To some extent, Kavanaugh is simply following his understanding of the Supreme Court's search and seizure precedents. But he has been known to venture beyond those cases in ways that alarm civil libertarians.

In 2015, for instance, Kavanaugh called the National Security Agency's mass collection of Americans' telephone records "entirely consistent with the Fourth Amendment." According to the logic of a 1979 decision in which the Supreme Court approved warrantless police access to the phone numbers dialed by a robbery suspect, he said, the NSA's snooping did not amount to a search. Even if it did, he added, it "readily qualifies as reasonable" because it "serves a critically important special need—preventing terrorist attacks on the United States."

That claim is dubious in light of a report issued by the federal government's Privacy and Civil Liberties Oversight Board the previous year. "We are aware of no instance in which the program directly contributed to the discovery of a previously unknown terrorist plot or the disruption of a terrorist attack," the board said.

Kavanaugh also perceived a "special need" in a 2012 case involving the U.S. Forest Service's random drug testing of people employed at its Job Corps Civilian Conservation Centers.

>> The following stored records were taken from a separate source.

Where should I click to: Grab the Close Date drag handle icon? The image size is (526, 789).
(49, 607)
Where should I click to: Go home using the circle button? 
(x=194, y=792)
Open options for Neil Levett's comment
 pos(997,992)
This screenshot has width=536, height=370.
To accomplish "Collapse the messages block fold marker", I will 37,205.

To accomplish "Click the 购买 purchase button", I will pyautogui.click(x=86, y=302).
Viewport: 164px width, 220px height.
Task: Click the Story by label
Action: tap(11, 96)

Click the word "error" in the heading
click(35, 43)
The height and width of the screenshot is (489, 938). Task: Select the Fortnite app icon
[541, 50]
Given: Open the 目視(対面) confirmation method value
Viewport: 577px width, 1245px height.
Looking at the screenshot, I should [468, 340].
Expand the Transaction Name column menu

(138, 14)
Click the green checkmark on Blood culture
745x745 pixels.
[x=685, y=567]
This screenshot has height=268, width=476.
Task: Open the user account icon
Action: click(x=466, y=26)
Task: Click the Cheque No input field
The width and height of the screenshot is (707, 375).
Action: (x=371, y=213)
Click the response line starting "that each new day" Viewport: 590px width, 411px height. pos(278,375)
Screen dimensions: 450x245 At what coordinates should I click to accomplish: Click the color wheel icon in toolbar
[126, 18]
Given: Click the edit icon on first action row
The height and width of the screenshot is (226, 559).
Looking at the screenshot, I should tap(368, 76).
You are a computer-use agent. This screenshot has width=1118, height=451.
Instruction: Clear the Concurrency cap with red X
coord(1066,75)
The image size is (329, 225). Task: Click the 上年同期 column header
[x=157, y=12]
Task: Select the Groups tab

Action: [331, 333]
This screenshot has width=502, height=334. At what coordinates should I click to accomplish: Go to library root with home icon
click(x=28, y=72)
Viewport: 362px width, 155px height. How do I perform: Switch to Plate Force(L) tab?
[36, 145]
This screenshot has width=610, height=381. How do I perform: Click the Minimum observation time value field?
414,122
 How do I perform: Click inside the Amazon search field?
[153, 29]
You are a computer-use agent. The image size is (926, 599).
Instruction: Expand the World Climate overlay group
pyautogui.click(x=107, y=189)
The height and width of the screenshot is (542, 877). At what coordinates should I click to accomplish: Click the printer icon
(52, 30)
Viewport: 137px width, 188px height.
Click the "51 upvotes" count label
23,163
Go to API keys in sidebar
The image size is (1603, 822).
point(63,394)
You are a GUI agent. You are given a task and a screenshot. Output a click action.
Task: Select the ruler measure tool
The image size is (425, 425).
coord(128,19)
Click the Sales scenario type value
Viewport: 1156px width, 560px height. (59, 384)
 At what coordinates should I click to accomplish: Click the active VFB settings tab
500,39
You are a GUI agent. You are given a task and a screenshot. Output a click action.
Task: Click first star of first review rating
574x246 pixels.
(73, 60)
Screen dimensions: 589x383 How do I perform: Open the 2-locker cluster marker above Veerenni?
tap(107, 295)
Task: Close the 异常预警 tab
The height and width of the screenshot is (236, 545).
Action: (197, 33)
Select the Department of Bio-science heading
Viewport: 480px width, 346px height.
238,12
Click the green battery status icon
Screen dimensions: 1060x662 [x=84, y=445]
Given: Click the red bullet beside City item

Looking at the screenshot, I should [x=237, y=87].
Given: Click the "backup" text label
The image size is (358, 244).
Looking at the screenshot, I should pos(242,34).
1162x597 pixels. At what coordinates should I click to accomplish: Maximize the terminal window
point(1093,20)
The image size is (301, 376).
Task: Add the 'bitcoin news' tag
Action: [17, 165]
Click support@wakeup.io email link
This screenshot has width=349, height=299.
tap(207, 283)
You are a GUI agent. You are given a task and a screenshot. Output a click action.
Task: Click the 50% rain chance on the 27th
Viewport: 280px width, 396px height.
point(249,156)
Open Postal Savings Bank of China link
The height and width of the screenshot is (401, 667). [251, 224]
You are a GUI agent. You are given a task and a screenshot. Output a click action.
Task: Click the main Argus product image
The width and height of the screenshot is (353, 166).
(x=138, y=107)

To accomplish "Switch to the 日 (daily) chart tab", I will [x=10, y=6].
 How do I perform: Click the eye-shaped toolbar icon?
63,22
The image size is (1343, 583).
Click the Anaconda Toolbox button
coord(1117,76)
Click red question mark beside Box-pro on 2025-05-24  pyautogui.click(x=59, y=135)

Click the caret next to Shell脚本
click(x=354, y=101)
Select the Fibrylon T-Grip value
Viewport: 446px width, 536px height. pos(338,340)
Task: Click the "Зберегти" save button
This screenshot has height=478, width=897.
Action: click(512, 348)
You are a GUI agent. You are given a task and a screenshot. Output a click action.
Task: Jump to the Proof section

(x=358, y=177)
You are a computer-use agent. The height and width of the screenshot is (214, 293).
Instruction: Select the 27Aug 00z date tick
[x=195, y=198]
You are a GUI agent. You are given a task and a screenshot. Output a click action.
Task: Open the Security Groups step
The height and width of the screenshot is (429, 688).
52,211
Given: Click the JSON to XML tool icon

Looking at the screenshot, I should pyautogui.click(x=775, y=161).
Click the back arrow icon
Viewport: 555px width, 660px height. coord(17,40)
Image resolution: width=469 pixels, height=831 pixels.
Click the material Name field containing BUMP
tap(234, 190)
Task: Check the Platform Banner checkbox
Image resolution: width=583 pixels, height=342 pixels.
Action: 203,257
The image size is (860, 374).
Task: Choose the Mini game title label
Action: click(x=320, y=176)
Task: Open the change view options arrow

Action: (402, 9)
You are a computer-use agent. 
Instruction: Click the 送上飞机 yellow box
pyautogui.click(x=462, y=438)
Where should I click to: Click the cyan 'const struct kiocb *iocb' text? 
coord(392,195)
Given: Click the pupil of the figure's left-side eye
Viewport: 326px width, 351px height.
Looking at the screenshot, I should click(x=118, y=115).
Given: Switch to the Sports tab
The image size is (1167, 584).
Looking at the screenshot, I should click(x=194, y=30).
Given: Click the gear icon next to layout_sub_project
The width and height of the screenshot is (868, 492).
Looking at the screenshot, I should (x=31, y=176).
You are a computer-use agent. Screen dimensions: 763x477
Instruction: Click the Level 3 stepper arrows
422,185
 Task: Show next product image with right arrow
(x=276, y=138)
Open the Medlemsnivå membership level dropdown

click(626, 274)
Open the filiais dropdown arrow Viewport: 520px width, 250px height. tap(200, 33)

While two members of a three-judge D.C. Circuit panel deemed that requirement unreasonable because the government had presented no evidence of "a serious drug problem among staff," Kavanaugh said the policy was justified as a way of shielding the at-risk youth served by the centers from drugs.

Kavanaugh likewise pushed a new excuse for warrantless searches in a 2008 case brought by a man named Paul Askew, who was convicted of illegally possessing a gun that police discovered after stopping him because his clothing was similar to an armed robber's. While the cops were allowed to frisk Askew for weapons, the majority said, they went too far when they unzipped his jacket.

Kavanaugh, joined by three other judges, disagreed, accepting implausible and seemingly contradictory claims that unzipping the jacket was constitutional because Askew had resisted the pat-down and because it helped a witness to the robbery decide whether he was the perpetrator (which he wasn't). The latter rationale would give police new leeway to look under people's clothing without probable cause.

Kavanaugh's position was more ambiguous in a 2010 case involving a suspected drug dealer, Antoine Jones, whose movements police tracked for a month by attaching a GPS device to his car. Kavanaugh, who wanted the full appeals court to rehear the case after a panel concluded that the surveillance violated the Fourth Amendment, was skeptical of the idea that tracking Jones constituted a search because of the quality and quantity of information it collected.

Kavanaugh was more open to the argument that ultimately persuaded a majority of the Supreme Court: that the physical intrusion required to plant the tracking device amounted to a search. But that rationale would not support invoking the Fourth Amendment in cases where information is collected without trespassing on someone's physical property, as when police use cellphone records to recreate a suspect's movements.

Last month the Supreme Court ruled that looking at such data is a search, meaning it generally requires a warrant. I can't say for sure how Kavanaugh would have viewed that issue, but I have a pretty good idea.